Component Systems… I had some trouble designing the initial version of this component system…

What is a component system based architecture

A component system based architecture is an alternative to your traditional hierarchal entity branches.

The entity class is just a simple structure that has only an id and some data common to all types of entities :

class entity
{
	u32 id;
	vec3 position, direction, size;
};

The way you create different types of entities is by attaching components to them. Each component does something concerning the entity that it is pointing to. The basic idea is that all the components work in parallel so that if you remove a component, all the other components should still work and your game should keep running.

For example, you can add to a Player Entity, an input component(for mouse and key control), an animation component to animate the player, a network component…

Here’s an article about entity component systems

So, the initial concept of components and component systems is relatively simple : components act upon some data stored in an entity in a decoupled fashion.

However, a few problems arose…

How do you remove an entity?

Why is this a problem. The way I organized my component systems was in such way that the entities accessed their components through indices. If I simply stored all my components in a vector, then removing a component with the

std::vector<>::erase(std::remove())

idiom, would shift the indices of the components creating a huge problem…

The way I addressed this problem was by creating a new data structure in which, when a component is removed, the index of that component gets pushed onto a stack of removed components, and when the user wants to add a component, this structure pops the stack and initializes the new component at that index. If there isn’t anything in the “remove stack”, then the structure just pushes the new item as a vector would usually.

How do you optimize the access pattern of the components without storing all of them in fragmented sections of the heap?

I addressed this problem using templates instead of polymorphism. Each “system” of components stores a vector of

template <typename T/* type of component */> struct component;

How do components interact?

I didn’t use a fancy messaging system for this one, I just allow the components to acces eachother using indices.

And voila, a simple component system for entities.

After having used component systems for entities for a while, I decided to expand my component system architecture to models.

Why??

Because I often found myself in a situation in which using standard polymorphism and inheritance caused problems when the models started to get complicated.

For example, some models need a UVs buffer, normals buffer, some use an index buffer (glDrawElements) whereas others use glDrawArrays…

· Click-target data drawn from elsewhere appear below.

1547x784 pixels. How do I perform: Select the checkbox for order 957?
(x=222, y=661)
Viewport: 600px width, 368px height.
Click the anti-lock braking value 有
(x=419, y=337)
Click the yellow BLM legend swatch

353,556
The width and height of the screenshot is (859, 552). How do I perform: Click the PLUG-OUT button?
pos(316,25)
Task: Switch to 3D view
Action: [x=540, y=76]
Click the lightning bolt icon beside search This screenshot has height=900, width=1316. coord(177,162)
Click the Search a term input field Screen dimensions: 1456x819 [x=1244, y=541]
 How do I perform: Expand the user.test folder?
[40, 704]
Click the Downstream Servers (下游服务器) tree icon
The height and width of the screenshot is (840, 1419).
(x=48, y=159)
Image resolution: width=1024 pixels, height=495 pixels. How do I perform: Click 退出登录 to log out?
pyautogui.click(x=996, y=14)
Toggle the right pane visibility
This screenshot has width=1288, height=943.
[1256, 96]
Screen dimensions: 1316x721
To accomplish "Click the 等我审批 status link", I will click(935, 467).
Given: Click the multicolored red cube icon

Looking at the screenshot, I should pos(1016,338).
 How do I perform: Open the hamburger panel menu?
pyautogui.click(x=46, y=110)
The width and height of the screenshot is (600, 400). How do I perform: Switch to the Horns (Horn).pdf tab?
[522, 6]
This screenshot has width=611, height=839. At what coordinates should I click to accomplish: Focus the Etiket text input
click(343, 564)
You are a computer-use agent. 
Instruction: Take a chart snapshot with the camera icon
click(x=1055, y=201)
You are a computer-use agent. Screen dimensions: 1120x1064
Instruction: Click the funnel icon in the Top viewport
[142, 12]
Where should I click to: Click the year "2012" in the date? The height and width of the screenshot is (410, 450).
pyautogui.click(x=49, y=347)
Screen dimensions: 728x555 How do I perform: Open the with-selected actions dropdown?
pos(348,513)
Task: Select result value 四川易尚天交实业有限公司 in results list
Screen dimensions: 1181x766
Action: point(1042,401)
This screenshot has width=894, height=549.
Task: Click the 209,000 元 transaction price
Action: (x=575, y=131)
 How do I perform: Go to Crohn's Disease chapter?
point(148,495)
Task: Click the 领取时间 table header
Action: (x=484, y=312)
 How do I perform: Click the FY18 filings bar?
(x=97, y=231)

It makes stuff a lot easier especially when loading models. If in a .obj file, there are UVs, vertices, indices and normals, the model loader can just add all these components to the “model” instance.

I therefore had to make one little adjustment to the current component system. I just had to add an extra template parameter to the component systems and add an “object” class.

template <typename Data> class object
{	 
	Data object_data;
	std::unordered_map<component_type, component_index> components;
};

template <typename Data> class component_system;

The entity then became object < entity_data > and the model became model < model_data >.

photo Photo of a model that uses this component system.